Gejala klinis yang tampak pada hewan tersebut adalah leleran hidung yang bersifat serous dan pengeluaran tinja dari hewan yang kadang-kadang mengeluarkan feses yang mengandung darah segar, hewan tersebut dicurigai menderita penyakit distemper. Adanya leleran hidung yang bersifat serous mengindikasikan adanya peradangan pada saluran pernafasan dan feses yang mengeluarkan darah mengindikasikan adanya iritasi pada saluran gastrointestinal yang bisa disebabkan oleh bakteri, virus, maupun parasit. Anemia yang terjadi pada penyakit akibat ancylostomiasis biasanya adalah anemia mikrositik hipokromik yang terjadi karena kekurangan zat besi (Fe). Menurunnya kadar zat besi karena terjadi pendarahan pada usus yang diakibatkan oleh cacing Ancylostoma spp yang menghisap darah dengan anti koagulan sehingga darah terus menerus-menerus mengucur keluar.

3.2.2 Patologi Anatomi

Pada pemeriksaan patologi anatomi (PA) ditemukan adanya perdarahan pada mukosa usus halus yang diakibatkan cacing Ancylostoma spp. Pendarahan radang haemorhagik akibat cacing Ancylostoma spp terjadi pada usus halus. Radang kadang juga meluas sampai di bagian usus halus lainnya yaitu kolon dan sekum. Pendarahan mukosa yang terjadi berupa pendarahan titik (Petechie) maupun echimosae (Subronto, 2006).

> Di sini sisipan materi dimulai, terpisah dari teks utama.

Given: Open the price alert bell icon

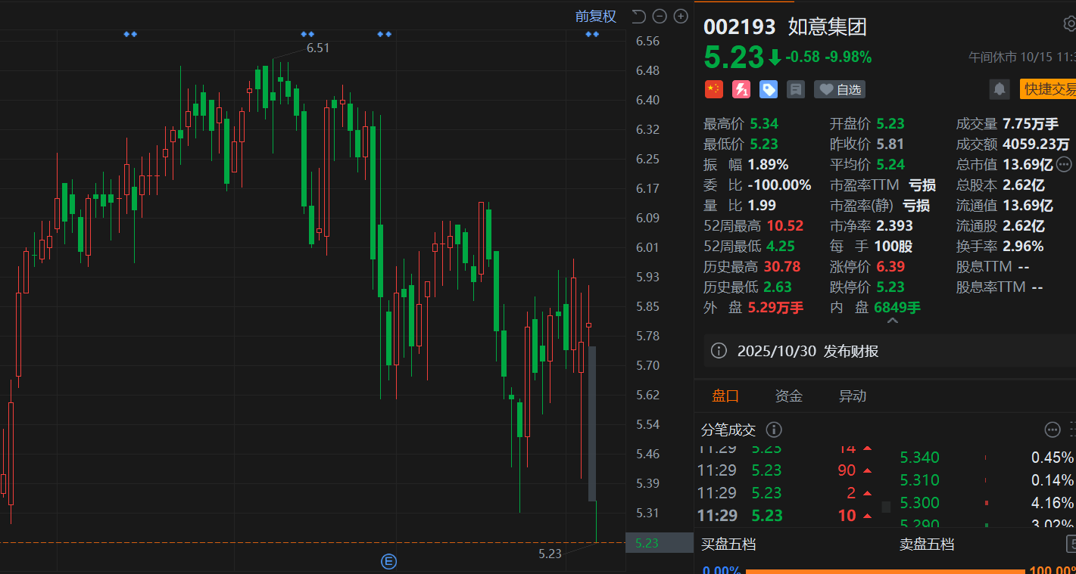Looking at the screenshot, I should coord(1000,89).
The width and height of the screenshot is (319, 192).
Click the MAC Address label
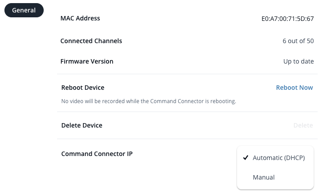click(x=80, y=18)
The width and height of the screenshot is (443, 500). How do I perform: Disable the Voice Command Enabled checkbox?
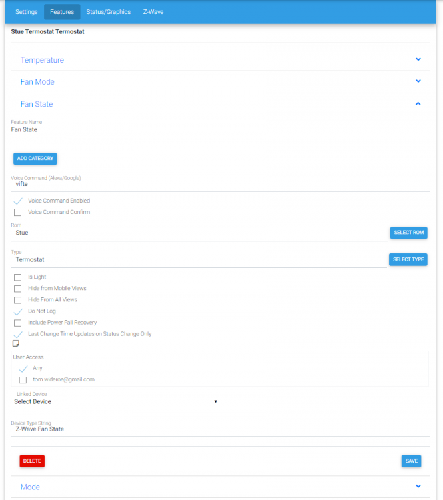click(18, 201)
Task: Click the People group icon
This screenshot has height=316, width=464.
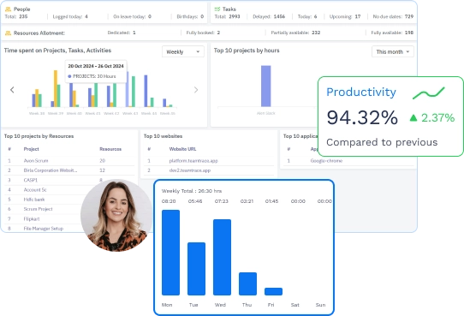Action: tap(8, 9)
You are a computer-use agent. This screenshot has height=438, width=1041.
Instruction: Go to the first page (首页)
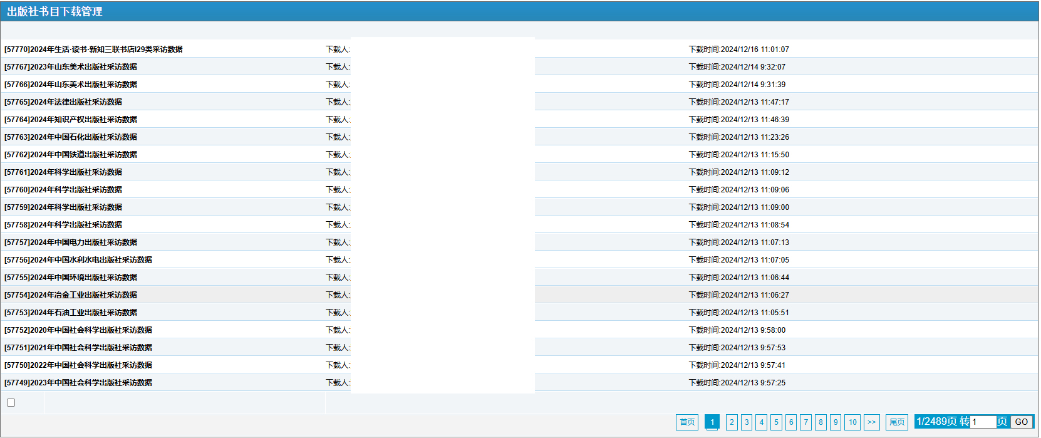[687, 422]
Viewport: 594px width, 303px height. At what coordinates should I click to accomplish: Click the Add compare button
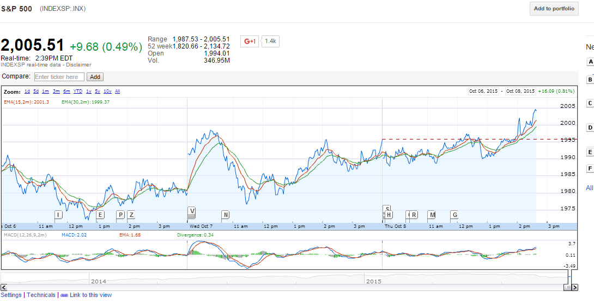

Perubahan histopatologi yang terlihat yaitu sel hati mengalami nekrosis, paru-paru mengalami kongesti dan pneumoni interstitial, glomerulus ditemukan adanya radang tubuler yang diinfiltrasi dengan sel limfosit serta makrofag dan ditemukan nekrosis, otak terjadi peradangan, pankreas ditemukan adanya infiltrasi sel makrofag dan terjadi erosi pada mukosa usus halus.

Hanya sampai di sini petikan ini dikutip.